Alex and I know several couples for whom IVF was the answer to prayers, fulfilling their dreams of having a family after years of trying to conceive. Yet, the chances of a single cycle of IVF working are only about 40 percent for our age group (the mid-30s). Because the media gives attention to fertility success stories (i.e., Octomom and Jon & Kate Plus 8) people tend to think fertility treatment is more successful than it really is.
More and more people are waiting to have children. I personally know many women who have started their families after the age of 30 with no problems, but some of us will have trouble. During one of our many conversations with our fertility doctor, Alex and I asked if we were unusual—a couple going in for fertility treatment that had already had one baby. Our doctor quickly answered “no.” When people start families in their 20s, they have several more years to try and conceive another; when they wait until their 30s, the time to have more children is diminished, so couples move more quickly to fertility treatment.
During our treatment, we became very familiar with the fertility clinic’s waiting room. One time, as we sat alongside other fertility-challenged couples, we reminded ourselves that many of them had no children; some of them would never be able to have their own children. We consider ourselves so lucky to have one child, and yet, we were willing to do the most advanced reproductive technology available to try to have another. That’s how badly we want to love and parent another child. We also want Owen to have a sibling.

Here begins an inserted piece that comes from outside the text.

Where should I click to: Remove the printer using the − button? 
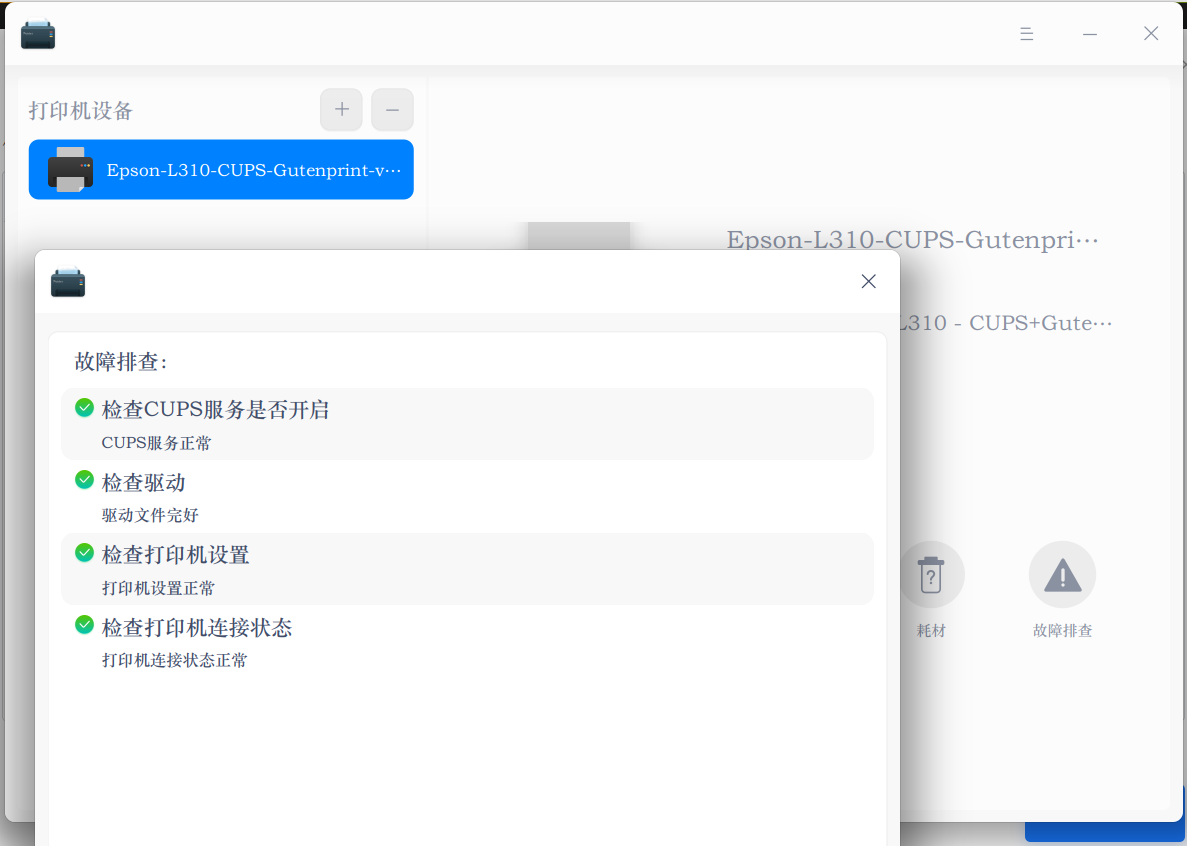point(392,109)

I knew in my heart the IVF cycle had failed even before a very early pregnancy test administered in the fertility clinic confirmed it had. In that moment, I was all out of tears. Somehow in those challenging weeks spent shooting hormones into my stomach and butt, I found my inner reserve of strength. I told my mother that if the cycle failed, I would accept it and happily move forward with adoption. Children right here in Oregon and around the world need adoptive families to love them—a reality magnified by the tragic events in Haiti.
A few weeks ago, we submitted paperwork to begin our adoption process. Adoption, we know, can be a long, challenging journey. But we are ready for it.
It feels so good to be in this place.